_Extracted entries:_
^^^^^^^^
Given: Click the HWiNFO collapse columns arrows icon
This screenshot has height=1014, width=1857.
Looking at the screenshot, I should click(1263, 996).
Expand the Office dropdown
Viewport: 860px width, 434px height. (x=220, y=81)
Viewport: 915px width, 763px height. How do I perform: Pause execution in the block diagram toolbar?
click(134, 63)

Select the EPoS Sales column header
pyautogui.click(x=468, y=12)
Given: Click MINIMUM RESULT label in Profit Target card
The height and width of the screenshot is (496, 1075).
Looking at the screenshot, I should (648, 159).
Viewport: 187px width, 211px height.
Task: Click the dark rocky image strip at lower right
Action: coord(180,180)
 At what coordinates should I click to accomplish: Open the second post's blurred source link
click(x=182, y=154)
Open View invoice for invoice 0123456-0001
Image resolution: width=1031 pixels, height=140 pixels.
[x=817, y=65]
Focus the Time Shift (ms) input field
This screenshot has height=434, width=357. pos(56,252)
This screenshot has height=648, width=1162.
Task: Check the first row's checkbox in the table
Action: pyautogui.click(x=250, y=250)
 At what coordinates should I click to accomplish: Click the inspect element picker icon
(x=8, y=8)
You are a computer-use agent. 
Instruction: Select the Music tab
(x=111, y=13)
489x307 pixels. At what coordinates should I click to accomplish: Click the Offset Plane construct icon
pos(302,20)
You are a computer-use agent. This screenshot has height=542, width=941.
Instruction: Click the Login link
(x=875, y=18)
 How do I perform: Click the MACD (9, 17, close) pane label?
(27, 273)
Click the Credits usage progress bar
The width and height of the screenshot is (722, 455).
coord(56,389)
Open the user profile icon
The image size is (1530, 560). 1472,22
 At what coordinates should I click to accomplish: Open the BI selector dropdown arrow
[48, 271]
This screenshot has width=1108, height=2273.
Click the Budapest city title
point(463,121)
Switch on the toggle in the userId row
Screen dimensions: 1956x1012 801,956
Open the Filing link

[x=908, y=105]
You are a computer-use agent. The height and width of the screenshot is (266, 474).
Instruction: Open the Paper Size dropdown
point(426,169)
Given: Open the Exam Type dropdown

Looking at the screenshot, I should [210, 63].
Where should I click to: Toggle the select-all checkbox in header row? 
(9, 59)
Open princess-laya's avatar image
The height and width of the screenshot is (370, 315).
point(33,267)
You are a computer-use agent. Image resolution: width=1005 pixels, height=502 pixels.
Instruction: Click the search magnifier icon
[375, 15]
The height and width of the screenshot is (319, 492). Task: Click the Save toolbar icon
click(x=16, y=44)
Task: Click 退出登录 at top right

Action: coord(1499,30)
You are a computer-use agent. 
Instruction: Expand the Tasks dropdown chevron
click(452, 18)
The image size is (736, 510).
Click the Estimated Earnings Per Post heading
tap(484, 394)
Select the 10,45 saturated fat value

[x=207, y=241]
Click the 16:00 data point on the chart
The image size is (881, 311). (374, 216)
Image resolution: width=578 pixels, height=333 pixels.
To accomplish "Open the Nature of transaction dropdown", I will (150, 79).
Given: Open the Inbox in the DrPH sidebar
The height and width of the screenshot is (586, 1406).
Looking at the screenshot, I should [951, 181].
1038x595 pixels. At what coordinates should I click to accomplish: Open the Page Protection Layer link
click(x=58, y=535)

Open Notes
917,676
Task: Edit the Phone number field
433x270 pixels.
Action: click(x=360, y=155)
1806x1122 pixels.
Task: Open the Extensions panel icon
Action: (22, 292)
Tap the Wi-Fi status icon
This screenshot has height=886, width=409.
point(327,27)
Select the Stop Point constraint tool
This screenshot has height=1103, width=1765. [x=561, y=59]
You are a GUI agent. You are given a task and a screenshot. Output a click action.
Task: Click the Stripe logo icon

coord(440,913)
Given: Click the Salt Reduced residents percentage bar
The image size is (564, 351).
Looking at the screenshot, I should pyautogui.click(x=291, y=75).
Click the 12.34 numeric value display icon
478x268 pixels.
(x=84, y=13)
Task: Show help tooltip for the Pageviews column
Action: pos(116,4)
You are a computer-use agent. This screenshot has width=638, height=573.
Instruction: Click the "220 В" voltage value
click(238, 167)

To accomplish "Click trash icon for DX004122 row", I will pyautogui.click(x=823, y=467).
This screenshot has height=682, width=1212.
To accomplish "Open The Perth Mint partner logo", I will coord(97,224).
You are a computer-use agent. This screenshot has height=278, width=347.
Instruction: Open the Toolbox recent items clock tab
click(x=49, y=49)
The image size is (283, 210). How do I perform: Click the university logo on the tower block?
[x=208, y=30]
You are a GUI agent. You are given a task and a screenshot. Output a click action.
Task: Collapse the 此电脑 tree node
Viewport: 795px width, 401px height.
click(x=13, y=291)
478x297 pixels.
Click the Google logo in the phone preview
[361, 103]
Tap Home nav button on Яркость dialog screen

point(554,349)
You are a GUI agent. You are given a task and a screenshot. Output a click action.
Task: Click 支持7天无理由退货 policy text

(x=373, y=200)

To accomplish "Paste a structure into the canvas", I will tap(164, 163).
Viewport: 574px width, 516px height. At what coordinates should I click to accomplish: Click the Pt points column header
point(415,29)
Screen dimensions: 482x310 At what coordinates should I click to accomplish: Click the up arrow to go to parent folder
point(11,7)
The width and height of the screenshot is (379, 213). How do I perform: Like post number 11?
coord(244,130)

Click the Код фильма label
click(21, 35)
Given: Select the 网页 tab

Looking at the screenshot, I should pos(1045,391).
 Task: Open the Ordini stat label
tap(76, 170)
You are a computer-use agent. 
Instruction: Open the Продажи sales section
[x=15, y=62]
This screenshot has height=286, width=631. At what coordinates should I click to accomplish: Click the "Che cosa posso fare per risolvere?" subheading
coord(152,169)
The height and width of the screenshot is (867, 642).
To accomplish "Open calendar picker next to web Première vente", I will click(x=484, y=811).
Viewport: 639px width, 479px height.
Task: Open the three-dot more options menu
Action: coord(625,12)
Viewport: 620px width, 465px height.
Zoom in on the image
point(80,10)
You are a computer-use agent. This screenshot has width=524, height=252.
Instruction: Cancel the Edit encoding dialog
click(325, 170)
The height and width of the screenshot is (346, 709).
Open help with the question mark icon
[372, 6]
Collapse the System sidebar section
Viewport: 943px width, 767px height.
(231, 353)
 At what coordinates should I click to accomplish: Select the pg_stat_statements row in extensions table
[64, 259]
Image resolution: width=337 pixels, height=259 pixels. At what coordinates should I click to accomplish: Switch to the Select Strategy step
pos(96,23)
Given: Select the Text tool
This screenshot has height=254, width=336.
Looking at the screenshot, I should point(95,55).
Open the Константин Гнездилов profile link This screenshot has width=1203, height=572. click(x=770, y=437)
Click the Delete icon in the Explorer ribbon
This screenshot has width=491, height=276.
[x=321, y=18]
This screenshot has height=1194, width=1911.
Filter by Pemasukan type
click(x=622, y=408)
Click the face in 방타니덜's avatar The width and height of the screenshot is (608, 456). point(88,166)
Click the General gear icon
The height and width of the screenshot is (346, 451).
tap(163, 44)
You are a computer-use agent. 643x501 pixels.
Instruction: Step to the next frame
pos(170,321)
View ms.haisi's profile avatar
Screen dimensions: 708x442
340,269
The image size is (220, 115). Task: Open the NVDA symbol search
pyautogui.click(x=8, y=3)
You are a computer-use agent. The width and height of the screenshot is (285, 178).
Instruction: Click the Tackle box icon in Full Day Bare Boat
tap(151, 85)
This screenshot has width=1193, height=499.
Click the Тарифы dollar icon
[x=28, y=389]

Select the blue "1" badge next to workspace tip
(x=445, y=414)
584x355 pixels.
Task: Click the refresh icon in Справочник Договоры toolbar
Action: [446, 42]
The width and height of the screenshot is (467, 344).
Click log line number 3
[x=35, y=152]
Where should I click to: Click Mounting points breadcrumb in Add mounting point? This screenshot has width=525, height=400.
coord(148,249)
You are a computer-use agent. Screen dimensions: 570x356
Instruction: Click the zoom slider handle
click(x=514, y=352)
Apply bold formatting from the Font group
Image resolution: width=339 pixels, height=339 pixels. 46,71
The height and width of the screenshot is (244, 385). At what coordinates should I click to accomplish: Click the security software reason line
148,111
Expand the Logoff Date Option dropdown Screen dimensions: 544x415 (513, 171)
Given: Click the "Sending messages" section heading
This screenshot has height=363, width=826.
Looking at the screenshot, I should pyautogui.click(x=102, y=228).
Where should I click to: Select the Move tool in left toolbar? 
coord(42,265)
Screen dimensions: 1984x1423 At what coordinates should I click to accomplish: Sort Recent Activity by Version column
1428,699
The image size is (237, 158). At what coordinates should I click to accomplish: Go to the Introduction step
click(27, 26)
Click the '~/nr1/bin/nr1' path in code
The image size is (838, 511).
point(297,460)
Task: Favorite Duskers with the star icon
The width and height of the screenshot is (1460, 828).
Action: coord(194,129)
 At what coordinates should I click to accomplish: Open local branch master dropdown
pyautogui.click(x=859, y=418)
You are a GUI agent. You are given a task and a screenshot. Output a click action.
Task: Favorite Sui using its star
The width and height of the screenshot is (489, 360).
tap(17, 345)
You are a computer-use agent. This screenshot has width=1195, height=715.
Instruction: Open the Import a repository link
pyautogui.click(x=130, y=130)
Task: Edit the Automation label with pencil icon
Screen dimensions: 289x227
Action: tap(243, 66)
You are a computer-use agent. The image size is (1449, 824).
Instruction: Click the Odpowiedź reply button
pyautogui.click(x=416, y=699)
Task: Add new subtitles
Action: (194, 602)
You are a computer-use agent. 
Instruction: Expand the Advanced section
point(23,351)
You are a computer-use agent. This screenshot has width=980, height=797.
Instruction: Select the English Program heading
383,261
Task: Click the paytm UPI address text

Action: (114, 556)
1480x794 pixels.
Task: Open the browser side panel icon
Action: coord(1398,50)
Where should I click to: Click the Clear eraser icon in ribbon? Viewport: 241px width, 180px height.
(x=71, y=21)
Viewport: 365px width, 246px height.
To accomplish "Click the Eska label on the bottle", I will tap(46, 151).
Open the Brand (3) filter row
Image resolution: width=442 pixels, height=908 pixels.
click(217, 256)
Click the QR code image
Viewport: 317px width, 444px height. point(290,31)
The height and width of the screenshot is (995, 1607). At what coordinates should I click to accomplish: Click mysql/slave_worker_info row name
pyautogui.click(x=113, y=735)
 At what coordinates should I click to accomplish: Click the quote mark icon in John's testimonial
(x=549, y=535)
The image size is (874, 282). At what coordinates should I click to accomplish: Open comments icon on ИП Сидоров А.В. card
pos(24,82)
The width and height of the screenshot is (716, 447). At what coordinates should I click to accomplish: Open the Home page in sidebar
^^^^^^^^
_What is asked:_ Switch "blue" to "red" in the part of the items that opens with the line containing "Select the blue" and closes with the line containing "[x=35, y=152]". Write out only those lines, leaving everything else in them unchanged.

_Expected answer:_
Select the red "1" badge next to workspace tip
(x=445, y=414)
584x355 pixels.
Task: Click the refresh icon in Справочник Договоры toolbar
Action: [446, 42]
The width and height of the screenshot is (467, 344).
Click log line number 3
[x=35, y=152]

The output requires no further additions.